MATERIAL SUPPLIED
+--
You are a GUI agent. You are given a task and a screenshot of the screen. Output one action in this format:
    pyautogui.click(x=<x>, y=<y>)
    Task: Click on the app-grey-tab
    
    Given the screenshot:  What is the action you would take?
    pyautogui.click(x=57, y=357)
+--
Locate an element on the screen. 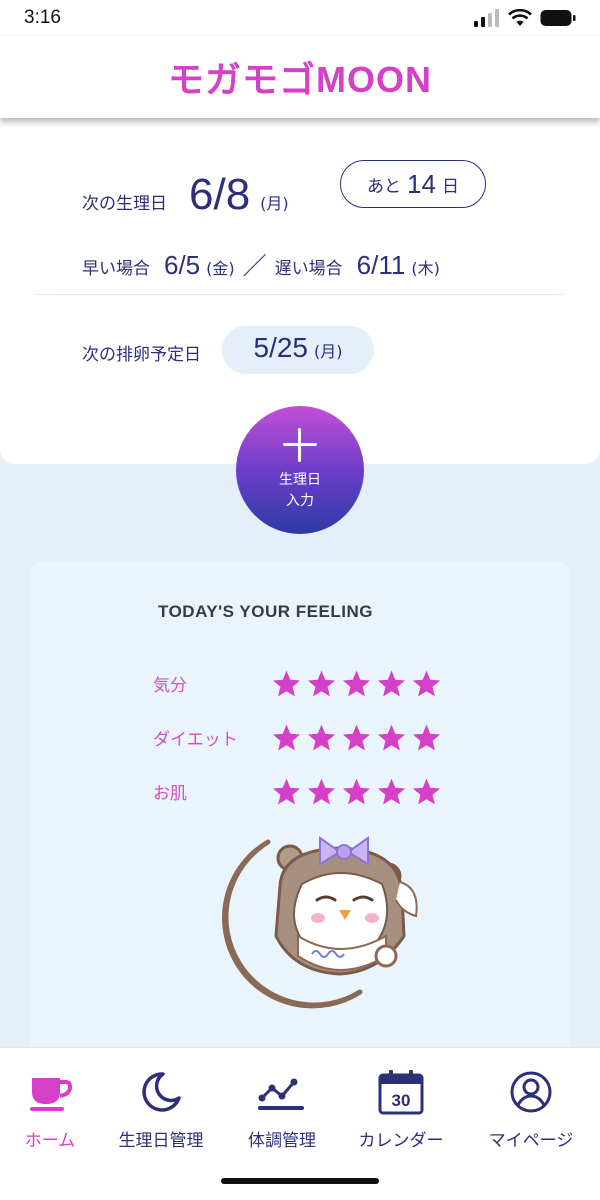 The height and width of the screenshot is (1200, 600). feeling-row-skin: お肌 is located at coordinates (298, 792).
+--
TASK OBJECTIVE
Transcribe the data word for word, starting with the line that contains "You are a GUI" and going on through the line that contains "pyautogui.click(x=57, y=357)", including both of those lines.

RESULT BELOW
You are a GUI agent. You are given a task and a screenshot of the screen. Output one action in this format:
    pyautogui.click(x=<x>, y=<y>)
    Task: Click on the app-grey-tab
    
    Given the screenshot:  What is the action you would take?
    pyautogui.click(x=57, y=357)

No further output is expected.